INPUT DATA:
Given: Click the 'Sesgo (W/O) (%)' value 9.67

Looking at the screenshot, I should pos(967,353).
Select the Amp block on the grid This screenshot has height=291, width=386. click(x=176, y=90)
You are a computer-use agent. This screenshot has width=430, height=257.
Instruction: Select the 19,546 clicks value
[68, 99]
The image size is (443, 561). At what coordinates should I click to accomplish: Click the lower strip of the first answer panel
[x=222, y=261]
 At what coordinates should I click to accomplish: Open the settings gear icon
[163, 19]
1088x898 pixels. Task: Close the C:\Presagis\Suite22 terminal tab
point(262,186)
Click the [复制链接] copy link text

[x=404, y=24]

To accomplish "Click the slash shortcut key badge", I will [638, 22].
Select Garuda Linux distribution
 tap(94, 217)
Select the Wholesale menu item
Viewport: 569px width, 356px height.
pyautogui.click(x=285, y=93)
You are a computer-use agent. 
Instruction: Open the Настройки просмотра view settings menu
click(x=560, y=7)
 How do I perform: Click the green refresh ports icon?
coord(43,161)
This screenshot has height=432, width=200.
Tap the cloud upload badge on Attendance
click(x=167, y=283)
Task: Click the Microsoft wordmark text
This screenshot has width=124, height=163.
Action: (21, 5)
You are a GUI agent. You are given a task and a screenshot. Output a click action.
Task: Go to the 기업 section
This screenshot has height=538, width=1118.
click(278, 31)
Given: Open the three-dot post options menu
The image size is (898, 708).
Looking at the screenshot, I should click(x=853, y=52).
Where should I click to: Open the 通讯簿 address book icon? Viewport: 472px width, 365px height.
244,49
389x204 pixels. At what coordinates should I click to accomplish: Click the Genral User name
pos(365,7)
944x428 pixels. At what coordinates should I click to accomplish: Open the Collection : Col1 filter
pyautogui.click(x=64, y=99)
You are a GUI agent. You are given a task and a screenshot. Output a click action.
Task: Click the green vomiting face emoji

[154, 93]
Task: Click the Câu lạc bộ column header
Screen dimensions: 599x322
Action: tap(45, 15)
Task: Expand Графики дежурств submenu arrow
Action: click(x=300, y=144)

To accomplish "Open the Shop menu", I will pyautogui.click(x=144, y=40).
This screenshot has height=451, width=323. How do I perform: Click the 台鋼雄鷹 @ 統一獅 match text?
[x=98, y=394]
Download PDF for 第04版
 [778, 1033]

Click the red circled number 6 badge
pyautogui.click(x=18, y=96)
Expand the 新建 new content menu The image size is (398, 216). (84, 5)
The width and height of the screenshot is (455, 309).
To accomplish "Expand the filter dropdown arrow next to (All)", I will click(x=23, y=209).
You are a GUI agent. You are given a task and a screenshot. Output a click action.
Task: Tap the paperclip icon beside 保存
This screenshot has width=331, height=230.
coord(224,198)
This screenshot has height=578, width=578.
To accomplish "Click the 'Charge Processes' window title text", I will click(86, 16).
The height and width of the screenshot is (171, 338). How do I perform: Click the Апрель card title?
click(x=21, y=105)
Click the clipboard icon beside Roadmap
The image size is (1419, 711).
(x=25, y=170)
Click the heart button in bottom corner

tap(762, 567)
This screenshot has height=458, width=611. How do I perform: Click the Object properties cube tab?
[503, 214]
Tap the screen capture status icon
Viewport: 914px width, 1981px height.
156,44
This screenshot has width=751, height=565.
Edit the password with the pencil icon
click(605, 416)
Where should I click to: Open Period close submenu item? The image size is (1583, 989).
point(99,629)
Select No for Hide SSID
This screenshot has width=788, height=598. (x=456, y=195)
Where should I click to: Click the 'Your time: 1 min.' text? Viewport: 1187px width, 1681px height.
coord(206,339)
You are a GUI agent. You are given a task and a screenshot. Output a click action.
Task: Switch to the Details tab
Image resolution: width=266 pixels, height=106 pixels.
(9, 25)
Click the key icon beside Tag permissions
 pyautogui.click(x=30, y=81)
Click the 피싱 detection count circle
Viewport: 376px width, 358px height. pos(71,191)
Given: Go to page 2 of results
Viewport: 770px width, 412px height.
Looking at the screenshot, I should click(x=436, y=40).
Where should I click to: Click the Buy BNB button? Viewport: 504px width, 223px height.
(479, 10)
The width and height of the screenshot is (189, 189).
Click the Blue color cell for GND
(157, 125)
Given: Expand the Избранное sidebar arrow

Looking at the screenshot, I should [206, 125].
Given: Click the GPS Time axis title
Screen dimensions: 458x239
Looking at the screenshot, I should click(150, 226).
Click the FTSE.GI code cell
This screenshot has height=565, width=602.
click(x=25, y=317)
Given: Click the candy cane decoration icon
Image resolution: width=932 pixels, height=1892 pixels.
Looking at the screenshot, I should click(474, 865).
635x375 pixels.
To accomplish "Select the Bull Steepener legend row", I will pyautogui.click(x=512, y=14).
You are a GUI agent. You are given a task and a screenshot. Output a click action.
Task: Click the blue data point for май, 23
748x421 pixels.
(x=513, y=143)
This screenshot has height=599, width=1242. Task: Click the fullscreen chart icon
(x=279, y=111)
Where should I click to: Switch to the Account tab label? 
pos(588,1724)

DIRECTIONS FOR THIS TASK:
Each line containing "computer" belongs in the answer; pick these out of the material and copy them.

TASK SOLUTION:
You are a computer-use agent. This screenshot has width=430, height=257.
You are a computer-use agent. 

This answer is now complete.